▶ [Activity]: Retype the lines from the one containing "Viewport: 1080px width, 585px" through the last line of the entries below, exactly and in full, omitting every image.

(Stored data)
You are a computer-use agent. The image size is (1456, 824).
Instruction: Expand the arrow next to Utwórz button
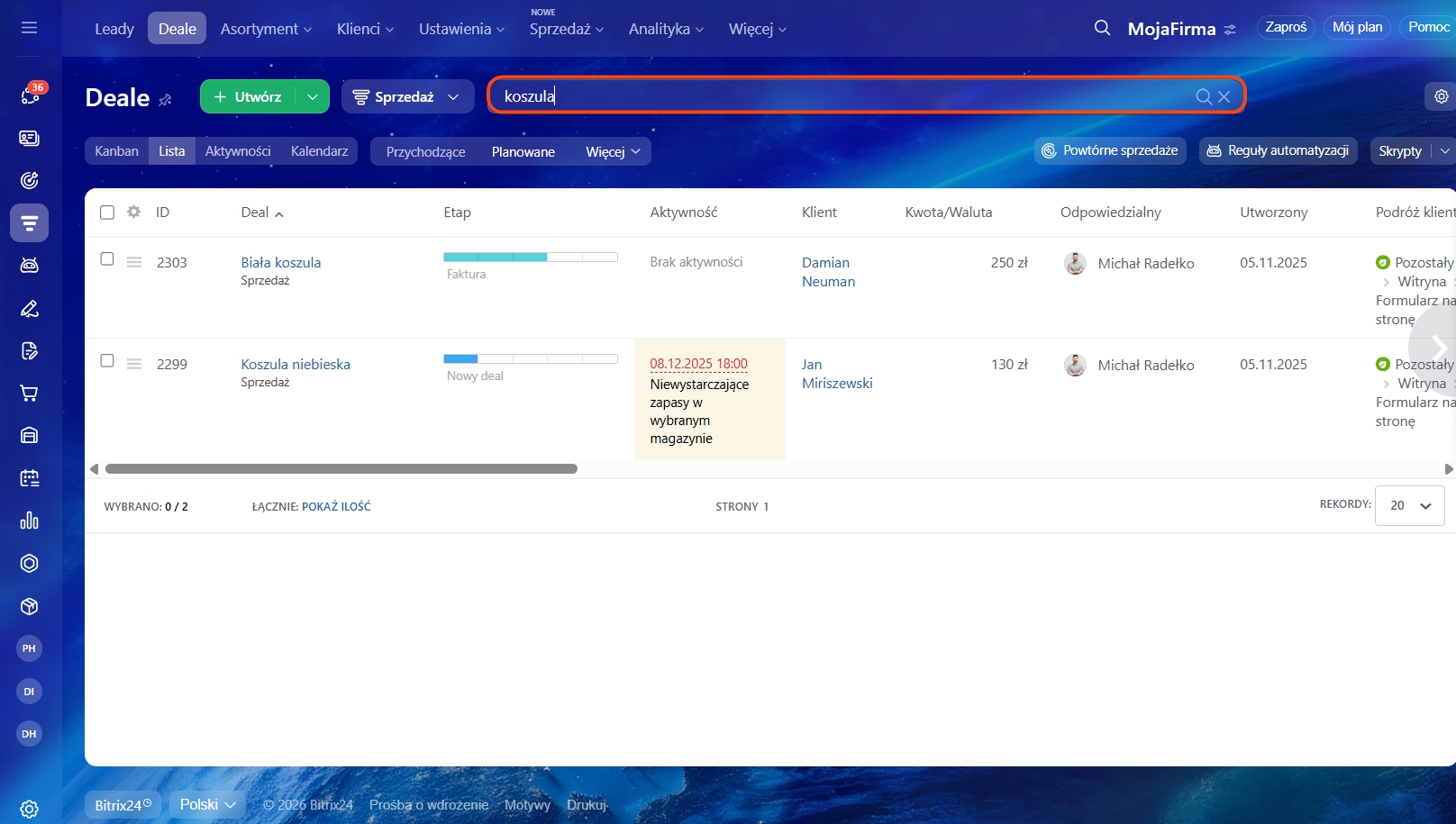click(312, 96)
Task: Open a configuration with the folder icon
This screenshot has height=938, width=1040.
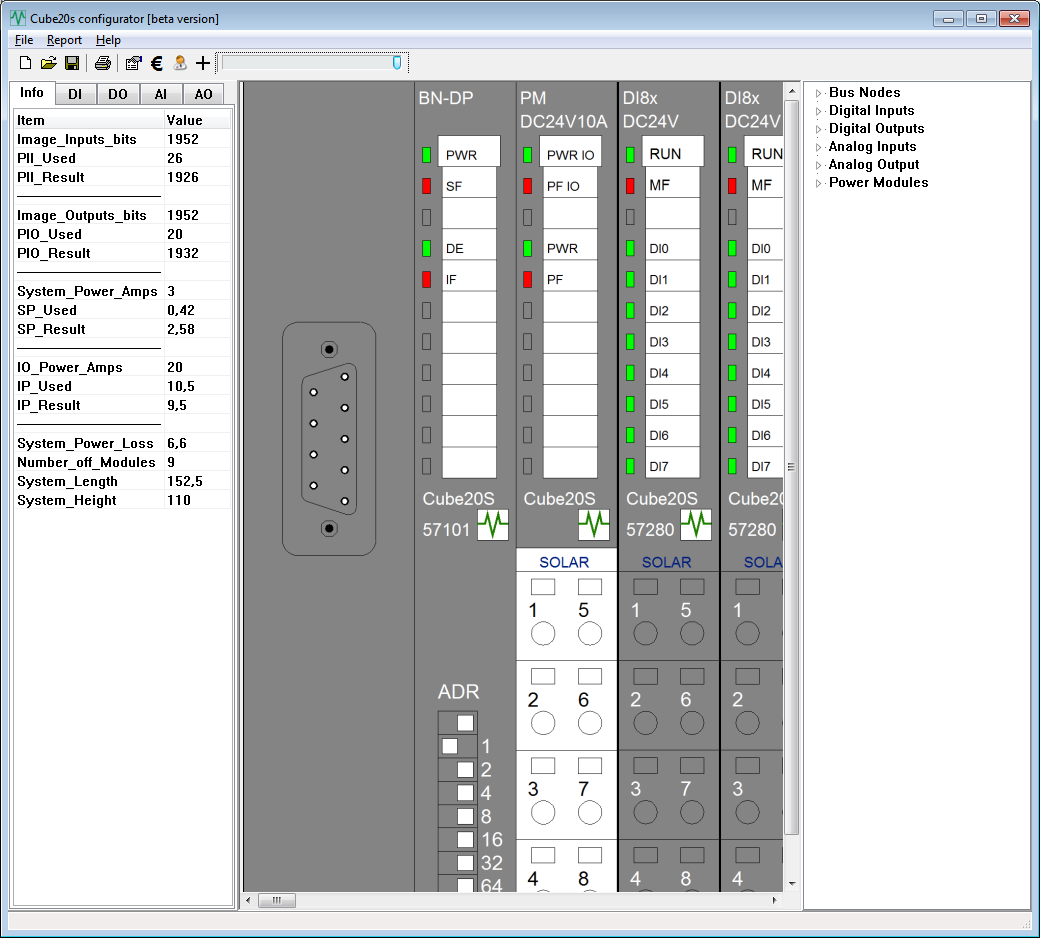Action: point(48,63)
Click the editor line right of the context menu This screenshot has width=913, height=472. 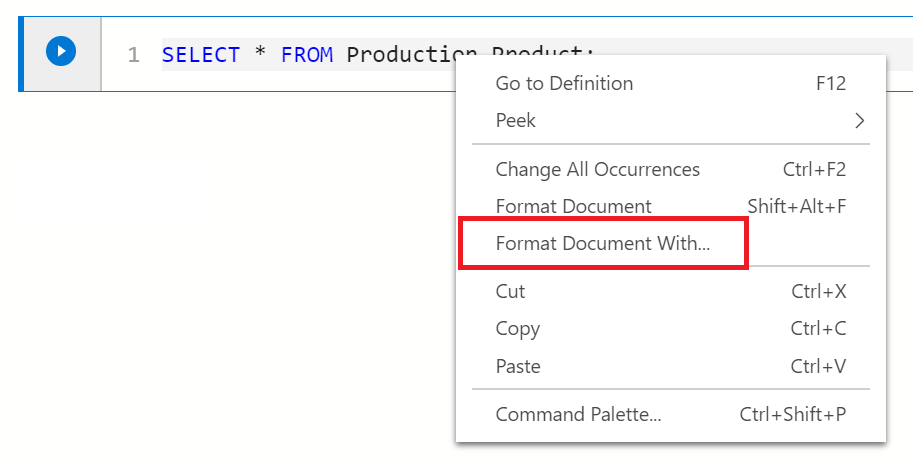click(x=898, y=54)
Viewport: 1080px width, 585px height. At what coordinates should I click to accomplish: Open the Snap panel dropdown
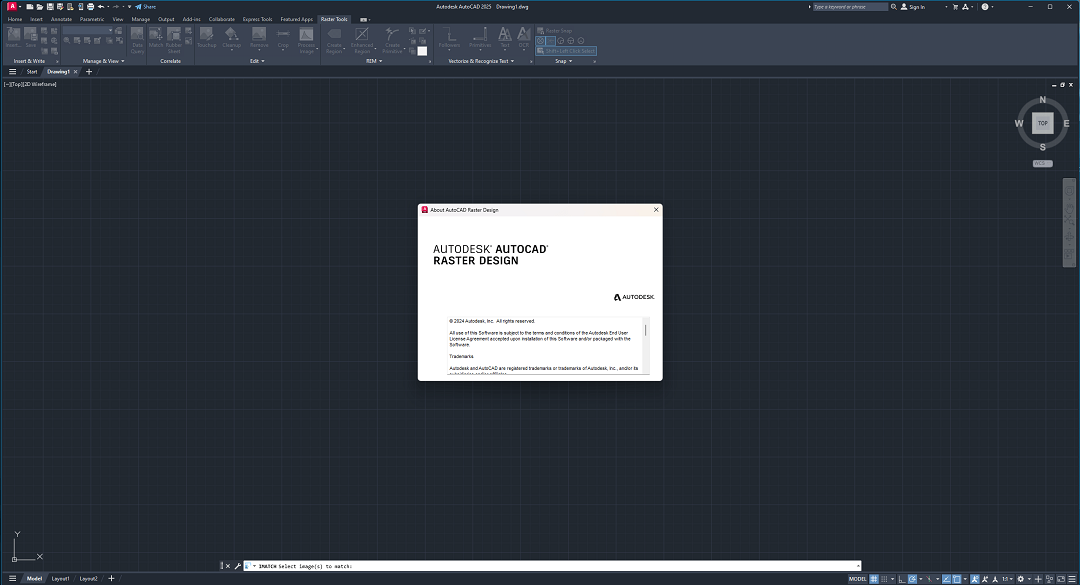[x=570, y=61]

▶ [Exercise output]:
Viewport: 1080px width, 585px height. At what coordinates should I click to accomplish: Open the Snap panel dropdown
[x=570, y=61]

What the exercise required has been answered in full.